Cross-device advertising is a dream for many marketers, but difficulties in measurement -- and a disagreement over just how valuable such granular data is for marketers -- has some in the industry disagreeing over the essentiality of cross-device tracking and “closing the loop.”
“From our perspective as an agency, we still feel like that we’re very much in beta when it comes to cross-device [targeting],” said panel moderator Jeremy Leonard, COO of IMM at the Programmatic Insider Summit in Tahoe on Monday. He said “true” cross-device tracking and the ability to close the loop -- and measure, incrementally, just how much impact each touchpoint has -- are the two biggest challenges in digital media, especially in mobile.
Panelist Lauren Moores, VP of strategy at Dstillery, acknowledged that she has a horse in the race, but thinks cross-device targeting and measurement is a “must-have” for anybody. She admitted that the majority of cross-device data is probabilistic, but pointed out that everybody else is in the same boat.
“Ideally you are working across providers, because everyone does it a little differently using pretty much the same data,” Moores said.

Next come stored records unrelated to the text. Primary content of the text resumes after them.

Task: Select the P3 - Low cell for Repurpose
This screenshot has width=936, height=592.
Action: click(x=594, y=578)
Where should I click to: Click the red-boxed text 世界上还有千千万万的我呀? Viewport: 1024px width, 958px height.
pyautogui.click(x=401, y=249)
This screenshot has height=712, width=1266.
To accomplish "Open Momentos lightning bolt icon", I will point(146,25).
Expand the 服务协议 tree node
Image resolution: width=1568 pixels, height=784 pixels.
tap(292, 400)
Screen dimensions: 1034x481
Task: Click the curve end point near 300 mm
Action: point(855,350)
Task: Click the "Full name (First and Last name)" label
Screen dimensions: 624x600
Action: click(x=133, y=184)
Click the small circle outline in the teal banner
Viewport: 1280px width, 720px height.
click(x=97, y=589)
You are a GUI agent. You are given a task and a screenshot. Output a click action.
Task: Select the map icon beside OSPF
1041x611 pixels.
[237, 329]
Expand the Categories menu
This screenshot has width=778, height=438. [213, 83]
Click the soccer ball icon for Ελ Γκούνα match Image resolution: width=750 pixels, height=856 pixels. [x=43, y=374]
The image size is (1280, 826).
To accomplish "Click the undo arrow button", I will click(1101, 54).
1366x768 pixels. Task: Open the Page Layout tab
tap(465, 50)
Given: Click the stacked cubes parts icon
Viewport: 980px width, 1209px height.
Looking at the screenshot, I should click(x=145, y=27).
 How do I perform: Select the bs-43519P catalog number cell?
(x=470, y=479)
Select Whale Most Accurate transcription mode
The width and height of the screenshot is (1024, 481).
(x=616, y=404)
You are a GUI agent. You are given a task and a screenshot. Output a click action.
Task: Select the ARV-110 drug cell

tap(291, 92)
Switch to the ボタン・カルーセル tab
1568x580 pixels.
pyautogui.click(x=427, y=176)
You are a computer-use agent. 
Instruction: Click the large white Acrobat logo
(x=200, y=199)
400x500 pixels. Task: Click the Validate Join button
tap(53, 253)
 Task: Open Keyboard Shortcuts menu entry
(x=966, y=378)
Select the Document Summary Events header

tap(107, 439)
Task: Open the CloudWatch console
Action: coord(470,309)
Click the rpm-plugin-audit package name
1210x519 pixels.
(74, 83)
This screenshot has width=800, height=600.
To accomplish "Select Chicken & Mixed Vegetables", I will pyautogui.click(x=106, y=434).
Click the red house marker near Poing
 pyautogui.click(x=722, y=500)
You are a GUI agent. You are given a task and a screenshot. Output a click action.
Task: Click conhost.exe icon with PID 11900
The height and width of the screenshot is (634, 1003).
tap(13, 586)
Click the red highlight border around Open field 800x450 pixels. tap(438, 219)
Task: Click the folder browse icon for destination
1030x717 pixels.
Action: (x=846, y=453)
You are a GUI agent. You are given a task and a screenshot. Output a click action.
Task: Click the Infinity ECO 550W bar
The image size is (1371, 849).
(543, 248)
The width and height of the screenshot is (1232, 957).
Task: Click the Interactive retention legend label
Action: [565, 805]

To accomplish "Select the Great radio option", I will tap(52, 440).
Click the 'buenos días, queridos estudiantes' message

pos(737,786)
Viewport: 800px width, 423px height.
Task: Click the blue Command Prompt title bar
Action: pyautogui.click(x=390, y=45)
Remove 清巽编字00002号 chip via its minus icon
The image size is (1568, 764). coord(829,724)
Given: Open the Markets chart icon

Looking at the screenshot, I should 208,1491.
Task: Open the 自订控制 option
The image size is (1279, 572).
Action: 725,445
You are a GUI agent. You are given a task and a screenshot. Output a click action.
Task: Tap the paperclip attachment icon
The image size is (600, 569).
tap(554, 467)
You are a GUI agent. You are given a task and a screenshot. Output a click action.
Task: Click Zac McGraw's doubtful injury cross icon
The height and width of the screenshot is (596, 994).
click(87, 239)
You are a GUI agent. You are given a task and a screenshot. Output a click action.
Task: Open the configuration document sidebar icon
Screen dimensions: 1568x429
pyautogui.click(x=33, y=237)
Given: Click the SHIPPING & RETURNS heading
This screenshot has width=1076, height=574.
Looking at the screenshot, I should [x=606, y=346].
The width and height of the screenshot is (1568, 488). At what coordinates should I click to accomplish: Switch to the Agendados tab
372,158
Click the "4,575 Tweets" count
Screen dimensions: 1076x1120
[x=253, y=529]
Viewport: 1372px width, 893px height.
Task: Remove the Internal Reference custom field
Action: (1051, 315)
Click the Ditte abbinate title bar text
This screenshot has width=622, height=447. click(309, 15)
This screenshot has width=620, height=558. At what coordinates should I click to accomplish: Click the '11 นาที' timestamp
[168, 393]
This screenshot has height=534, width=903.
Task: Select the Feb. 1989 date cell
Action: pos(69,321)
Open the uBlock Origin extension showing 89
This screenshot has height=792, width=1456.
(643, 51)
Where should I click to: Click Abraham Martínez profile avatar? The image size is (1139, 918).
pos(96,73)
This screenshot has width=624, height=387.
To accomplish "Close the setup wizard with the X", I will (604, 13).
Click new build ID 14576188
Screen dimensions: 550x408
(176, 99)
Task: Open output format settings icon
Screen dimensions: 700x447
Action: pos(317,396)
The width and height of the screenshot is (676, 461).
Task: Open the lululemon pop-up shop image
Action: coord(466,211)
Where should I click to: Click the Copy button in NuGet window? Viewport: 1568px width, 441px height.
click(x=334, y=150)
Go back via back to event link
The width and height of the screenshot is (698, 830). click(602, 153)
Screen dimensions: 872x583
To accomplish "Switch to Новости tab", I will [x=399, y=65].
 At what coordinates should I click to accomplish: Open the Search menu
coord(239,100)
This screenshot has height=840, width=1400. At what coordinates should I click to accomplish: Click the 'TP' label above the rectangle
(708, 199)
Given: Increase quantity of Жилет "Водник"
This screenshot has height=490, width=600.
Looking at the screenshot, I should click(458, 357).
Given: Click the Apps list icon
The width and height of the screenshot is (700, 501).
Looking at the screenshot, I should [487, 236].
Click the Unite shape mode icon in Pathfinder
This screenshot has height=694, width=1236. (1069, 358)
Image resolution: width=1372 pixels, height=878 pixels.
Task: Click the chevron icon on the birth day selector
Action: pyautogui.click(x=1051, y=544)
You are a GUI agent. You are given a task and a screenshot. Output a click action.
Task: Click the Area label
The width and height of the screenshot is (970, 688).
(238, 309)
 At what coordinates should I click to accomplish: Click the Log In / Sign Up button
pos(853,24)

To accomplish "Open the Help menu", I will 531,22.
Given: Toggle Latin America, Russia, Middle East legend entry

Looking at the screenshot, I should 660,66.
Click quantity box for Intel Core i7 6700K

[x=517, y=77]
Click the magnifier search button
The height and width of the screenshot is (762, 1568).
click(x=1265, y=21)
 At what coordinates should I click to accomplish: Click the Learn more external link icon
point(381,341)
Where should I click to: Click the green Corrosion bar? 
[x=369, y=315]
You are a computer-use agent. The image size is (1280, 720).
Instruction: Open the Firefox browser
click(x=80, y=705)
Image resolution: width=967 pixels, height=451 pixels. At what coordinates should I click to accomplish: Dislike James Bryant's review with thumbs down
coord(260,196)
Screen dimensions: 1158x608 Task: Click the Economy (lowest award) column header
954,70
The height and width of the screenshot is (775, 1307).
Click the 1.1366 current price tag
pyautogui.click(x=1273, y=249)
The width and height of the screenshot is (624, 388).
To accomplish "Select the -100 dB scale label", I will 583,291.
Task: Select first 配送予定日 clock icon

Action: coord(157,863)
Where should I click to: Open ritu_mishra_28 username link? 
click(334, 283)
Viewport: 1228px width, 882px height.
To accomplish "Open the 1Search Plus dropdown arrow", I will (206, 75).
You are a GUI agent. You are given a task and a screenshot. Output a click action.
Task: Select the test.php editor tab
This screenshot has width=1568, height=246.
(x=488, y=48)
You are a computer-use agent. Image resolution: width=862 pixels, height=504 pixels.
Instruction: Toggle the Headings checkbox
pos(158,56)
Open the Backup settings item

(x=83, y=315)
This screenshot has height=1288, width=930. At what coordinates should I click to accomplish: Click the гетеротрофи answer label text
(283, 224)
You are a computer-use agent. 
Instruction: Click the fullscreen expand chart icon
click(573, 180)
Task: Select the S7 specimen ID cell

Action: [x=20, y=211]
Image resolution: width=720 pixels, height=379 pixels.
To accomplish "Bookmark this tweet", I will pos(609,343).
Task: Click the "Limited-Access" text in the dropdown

She also said cross-device targeting and measurement is ideally done with deterministic data, but noted that "deterministic sample sizes are too small," adding that "for most marketers out there, even they don’t know how to stick together their own CRM data” to get deterministic data sets.
Her point: It’s not perfect, true, but probabilistic data still gets the job done and helps you paint a fuller picture of your audience.
But Gabriel Goldwasser, U.S. marketing director of Gameloft, doesn’t think it’s a vital component to campaign management -- at least not yet.
“I don’t pay too much attention to matching the devices and linking it all together,” he admitted. “It doesn’t matter to me if you have an iPhone and an iPad … it really doesn’t matter to me that much that I know you are the same user on the same two devices.” So long as their metrics and KPIs are being met, Goldwasser said, it’s all the same to them.
He did say that cross-device targeting and measurement would “probably be interesting … at some point in time.” He added, “But that’s not going to positively impact my business enough to spend the time to solve the problem -- yet.”
Jesse Plate, marketing manager at Vail Resorts, thinks cross-device’s most enticing lure rests in the potential to emotionally impact consumers on a deeper level. Despite this attractive possibility, Plate said he’s “never had much success tracking this.”